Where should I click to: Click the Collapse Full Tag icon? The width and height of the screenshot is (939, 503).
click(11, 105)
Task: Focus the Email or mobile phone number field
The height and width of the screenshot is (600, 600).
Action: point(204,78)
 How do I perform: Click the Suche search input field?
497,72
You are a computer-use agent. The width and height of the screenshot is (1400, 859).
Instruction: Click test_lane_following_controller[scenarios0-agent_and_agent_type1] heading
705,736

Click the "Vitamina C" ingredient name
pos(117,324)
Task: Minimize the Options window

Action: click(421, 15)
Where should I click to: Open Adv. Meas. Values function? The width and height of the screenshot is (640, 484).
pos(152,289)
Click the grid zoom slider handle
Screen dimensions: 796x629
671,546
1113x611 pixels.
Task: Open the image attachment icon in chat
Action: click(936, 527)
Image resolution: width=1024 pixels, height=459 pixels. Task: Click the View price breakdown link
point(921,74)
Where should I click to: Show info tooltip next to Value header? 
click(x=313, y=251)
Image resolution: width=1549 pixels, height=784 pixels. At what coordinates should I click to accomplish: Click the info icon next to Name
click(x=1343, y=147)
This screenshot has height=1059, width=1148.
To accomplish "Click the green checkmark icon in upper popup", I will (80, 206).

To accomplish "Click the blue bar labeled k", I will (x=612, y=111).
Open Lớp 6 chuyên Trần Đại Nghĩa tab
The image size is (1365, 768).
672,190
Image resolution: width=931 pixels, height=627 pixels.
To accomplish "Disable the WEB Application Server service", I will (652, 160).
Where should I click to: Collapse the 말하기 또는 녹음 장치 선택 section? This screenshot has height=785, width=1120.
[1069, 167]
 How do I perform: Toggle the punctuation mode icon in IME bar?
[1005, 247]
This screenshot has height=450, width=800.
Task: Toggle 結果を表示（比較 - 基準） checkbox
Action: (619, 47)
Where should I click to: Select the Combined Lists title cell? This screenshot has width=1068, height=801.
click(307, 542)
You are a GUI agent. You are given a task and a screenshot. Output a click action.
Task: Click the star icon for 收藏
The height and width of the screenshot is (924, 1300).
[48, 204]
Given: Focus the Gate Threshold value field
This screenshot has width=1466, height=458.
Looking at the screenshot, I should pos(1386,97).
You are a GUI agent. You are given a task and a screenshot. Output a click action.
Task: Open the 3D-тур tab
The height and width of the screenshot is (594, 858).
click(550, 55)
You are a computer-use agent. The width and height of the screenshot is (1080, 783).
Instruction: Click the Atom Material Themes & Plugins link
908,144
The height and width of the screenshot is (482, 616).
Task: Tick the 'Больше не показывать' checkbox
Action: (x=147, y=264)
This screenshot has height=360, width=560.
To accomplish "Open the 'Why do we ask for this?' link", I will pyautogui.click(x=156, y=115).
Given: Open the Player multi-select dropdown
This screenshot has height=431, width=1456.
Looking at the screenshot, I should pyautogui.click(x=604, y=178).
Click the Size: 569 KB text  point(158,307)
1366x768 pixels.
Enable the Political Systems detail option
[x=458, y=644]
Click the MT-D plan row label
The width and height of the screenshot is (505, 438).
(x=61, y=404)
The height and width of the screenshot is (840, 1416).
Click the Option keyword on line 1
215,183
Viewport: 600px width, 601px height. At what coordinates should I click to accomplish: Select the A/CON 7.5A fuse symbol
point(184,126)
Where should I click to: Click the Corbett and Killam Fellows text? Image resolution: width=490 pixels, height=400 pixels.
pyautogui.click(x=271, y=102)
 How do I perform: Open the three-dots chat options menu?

§ §

» What the task asks
Go through the records above and copy every line holding the word "computer".

» Answer
You are a computer-use agent. The width and height of the screenshot is (1400, 859).
You are a computer-use agent. The width and height of the screenshot is (1080, 783).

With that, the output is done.